Da moda
“Nunca a via
sem os óculos escuros, sempre bem arranjada, a simplicidade das suas roupas
exibia um bom gosto discreto, os azuis e cinzentos e a falta de brilho, que
faziam com que ela, por si, irradiasse toda a luz.”
Truman Capote. Boneca de Luxo. 1958.
Sempre gostei (e
gosto) de ver pessoas, especialmente as mulheres, bem vestidas. A elegância é
uma vantagem não verbal extraordinária. E para quem, como eu, gosta
especialmente de basear o seu prazer de vida numa boa conversa, ou mesmo numa
dura discussão, o bem vestir é um complemento certo, mesmo que paradoxal, para
o pacote completo que os outros me podem oferecer.
Não gosto, contudo,
de indumentárias ostensivas. Como nas conversas as roupas devem ser bonitas mas
discretas E se possível individualizadas pelo gosto de quem as veste e não
normalizadas a uma moda de ocasião. Ser-se particular a vestir, como ser-se
particular a falar é um dom especial. Gosto que tudo se harmonize, que a
pulseira bata certo com o sapato, ou que o brinco exista só porque um
determinado cinto fez a sua aparição naquele dia.
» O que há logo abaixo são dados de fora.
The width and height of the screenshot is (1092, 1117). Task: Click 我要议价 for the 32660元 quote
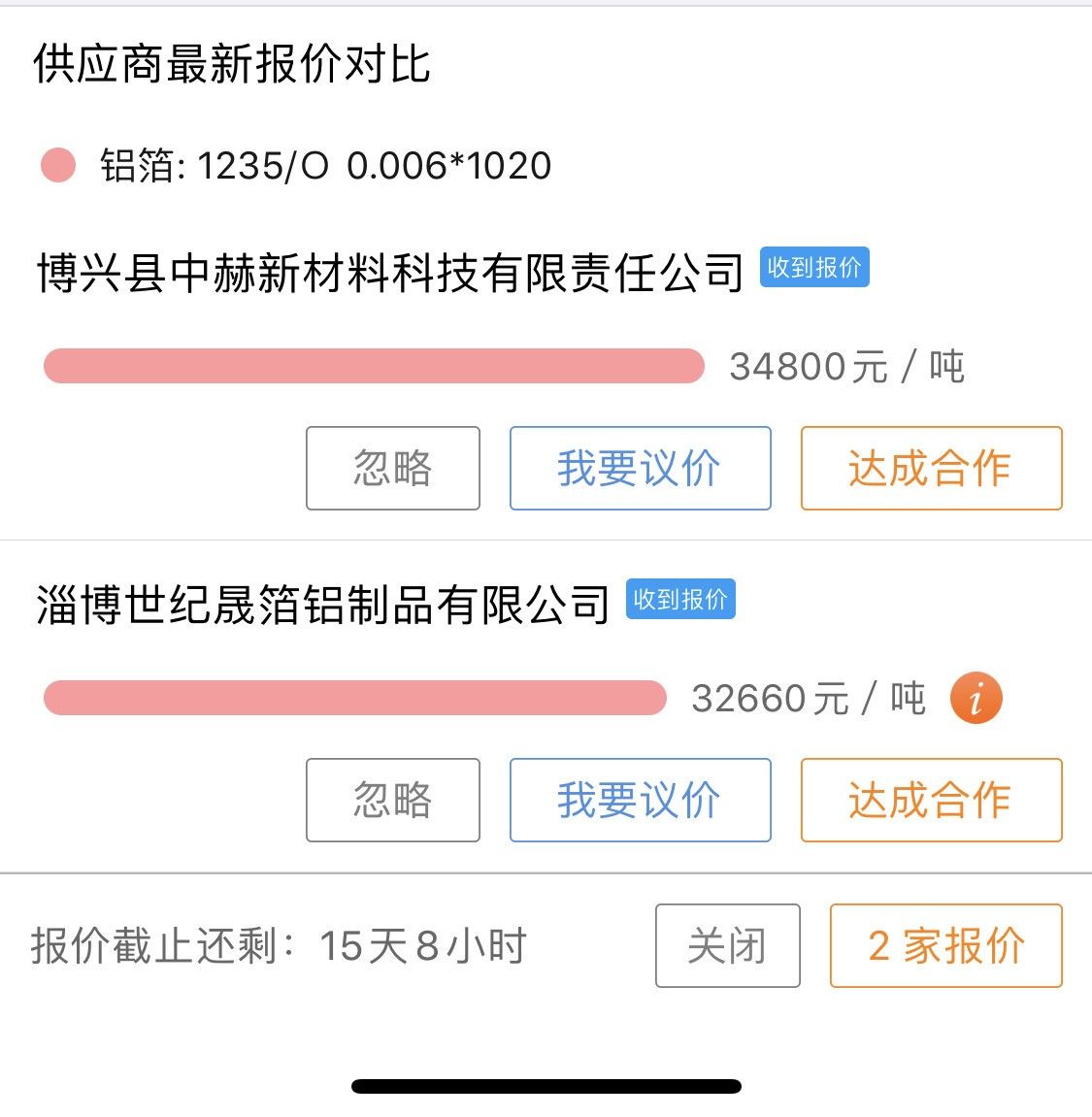pos(640,800)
As mulheres, algumas
mulheres, passam muitos dos seus minutos de hoje a pensar na combinação que
farão no dia seguinte, ou mesmo até depois. E isso chega a ser, para mim,
comovente. A estética é, sem dúvida, um valor e uma graça civilizacional num
quadro, numa escultura, numa mulher.
Casa de ferreiro,
espeto de pau, é o aforismo certo para esta minha fraqueza. Muitas vezes
ficamos presos naquele purgatório espiritual entre aquilo que pensamos e queremos
e aquilo que efetivamente somos capazes de fazer. Não consigo, nem nunca
consegui, vestir-me sozinho de forma adequada. Há qualquer coisa em mim da
síndrome do Vasco Pulido Valente. Tal como ele escreve maravilhosamente e fala
de forma absolutamente sofrível, assim eu gosto da estética de vestir e não o
consigo fazer, individualmente, de forma minimamente satisfatória. Por isso
quando consigo acertar numa combinação mais razoável, esgoto-a pelo uso,
vulgarizo-a até à náusea e terei, mais à frente, que a reconstruir com imensa
dificuldade. No entanto, julgo, para os homens tudo é mais fácil, ou pelo menos
tendemos a torna-lo mais fácil. A repetição é a nossa forma de dizer que
gostamos de estar assim, enquanto as mulheres sabem buscar, continuamente,
novos patamares, como os equilibristas que arriscam sempre um pouco mais alto
quando sentem a necessária confiança. Nós, pelo contrário, estamos cá em baixo,
pois pior que uma mulher mal vestida é um homem mal vestido. Chega a ser
doloroso de se ver.
As compras de roupa
sempre foram para mim uma tortura. Se compro à primeira faço asneira, se perco
tempo na escolha fico exausto e mal disposto. A minha mulher ajudou-me a
perceber que existem mais lojas para além da loja a que, por comodismo, me afeiçoei,
e que o que é caro não é necessariamente o mais adequado. É pela mão dela que
entro agora, bem mais confiante, na selva das compras. Ela é o meu
indispensável GPS. Agora já conheço quatro lojas. Começo a ter pena da Massimo
Dutti pela sua fixação na roupa slim,
só ainda não a risquei do meu mapa porque tenho esperanças que, um dia, tornem
a fabricar roupas para homens com mais de 25 anos. Deliro com a H&M e com a
concepção democrática do tamanho dos suecos, há mesmo ocasiões em que consigo
que me sirva um L. A Massimo Dutti está na fase em que me obriga a pedir um XXL
e isso não se faz a ninguém. Conheci há pouco a Zara e a sua pequenina salinha
para roupa de homem num cantinho da infindável estepe de roupa feminina. Gostei
do conceito de arrumarem num espaço manejável a nossa pobre escolha. Simpatizo
ainda com a Eureka, a loja de sapatos na Paio Galvão, mesmo ao lado dessa
instituição cultural que é a Sapataria Mimosa, da minha tia Fatinha, onde
cresci. A Eureka consegue ter, no meio de propostas absolutamente delirantes de
sapatos de homem, uns quantos pares com um toque de modernidade que não arrasa
o sentido clássico dos sapatos. E tem, frequentemente, números de homem, 43 ou
44.
Estou
finalmente a passar a fase 1 da moda masculina: serve ou não serve. E sinto-me medianamente
confiante.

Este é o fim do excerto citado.